Et je m’en suis souvent allé, désabusé.
J’ai vu le vent du nord éparpiller les roses
Et j’ai tant prodigué mon courage qu’usé,
Désillusionné, las, mon cœur a peine à battre.
Plein d’enthousiasme on part, soulevé par l’espoir,
Mais en cours de chemin force est bien d’en rabattre,
Le temps vole et bientôt de la brise du soir
Le souffle vous surprend. Au terme du voyage,
Il n’est pour vous d’accueil, de repos, de pitié :
Rien que le souvenir d’un décevant mirage !
Cependant, malgré tout, je crois à l’amitié.
Mais pour moi l’amitié n’est pas une parole,
Un mot creux qu’on profère à la légère, puis
Que balaie un beau jour un passe-temps frivole.
Pour moi telle qu’hier et telle qu’aujourd’hui
Elle sera demain : puissante, indestructible,
Narguant les traits du sort et les coups du destin,
D’un métal sans fêlure, imbrisable, infusible.
Autre je ne la veux. Comme elle est au matin,
J’entends la retrouver quand le soleil se couche.
Être amis, c’est pour moi se donner tout entier,
D’un don tout à la fois ardent, tendre et farouche ;
Du plus secret de soi ne se rien réserver,
L’un en l’autre nourrir une confiance telle
Que tout devient commun : plaisirs comme douleurs.

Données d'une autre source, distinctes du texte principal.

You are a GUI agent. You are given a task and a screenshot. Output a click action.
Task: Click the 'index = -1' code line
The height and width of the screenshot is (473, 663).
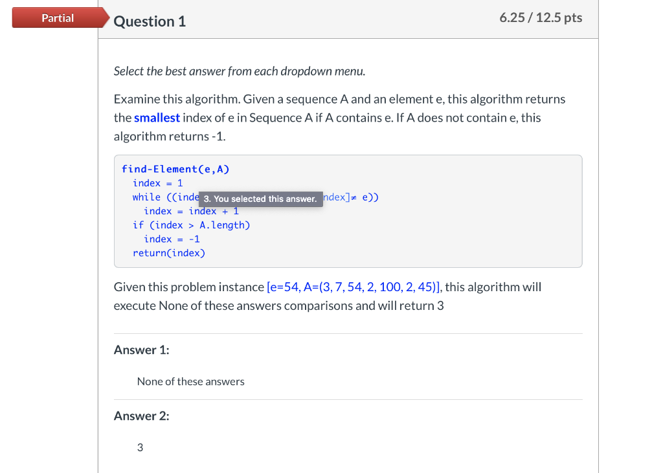(x=172, y=239)
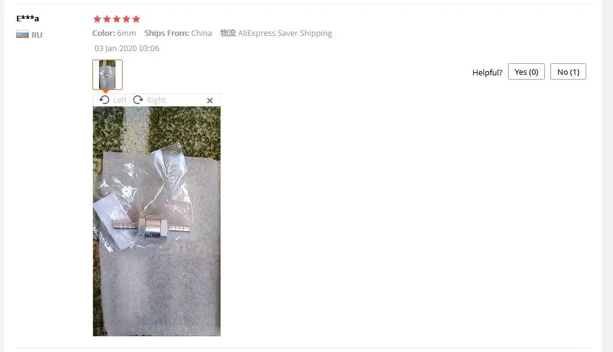Click the third red rating star
This screenshot has width=613, height=352.
pyautogui.click(x=117, y=19)
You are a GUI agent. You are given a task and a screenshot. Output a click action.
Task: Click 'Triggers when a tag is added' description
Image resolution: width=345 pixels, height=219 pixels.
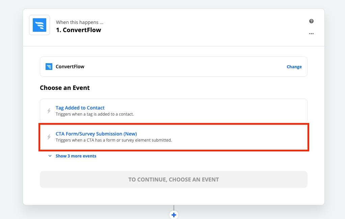95,114
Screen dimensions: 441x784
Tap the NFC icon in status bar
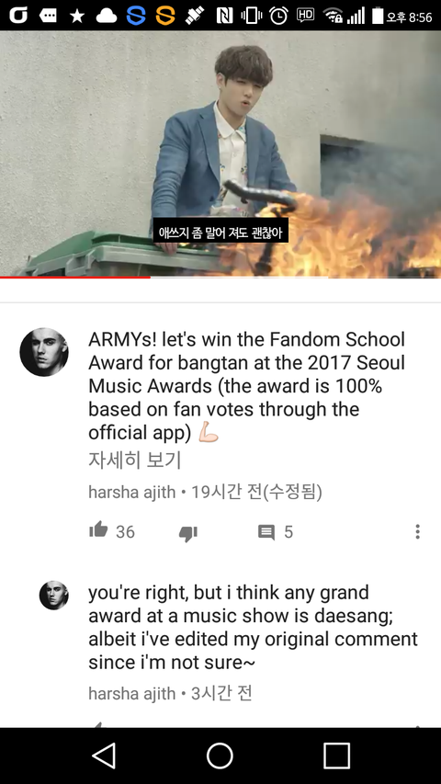point(224,16)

Plus de l’adversité la morsure est cruelle,
Plus brûlante la plaie et amères les pleurs,
Plus tenace est l’ami, plus sensible son aide.
Faux amis que l’absence ébranle ou rend moins sûrs,
Que la séparation éloigne ou fait plus tièdes,
Du langage vous souillez le mot le plus pur.
[/E.
en captivité, mars 1940./]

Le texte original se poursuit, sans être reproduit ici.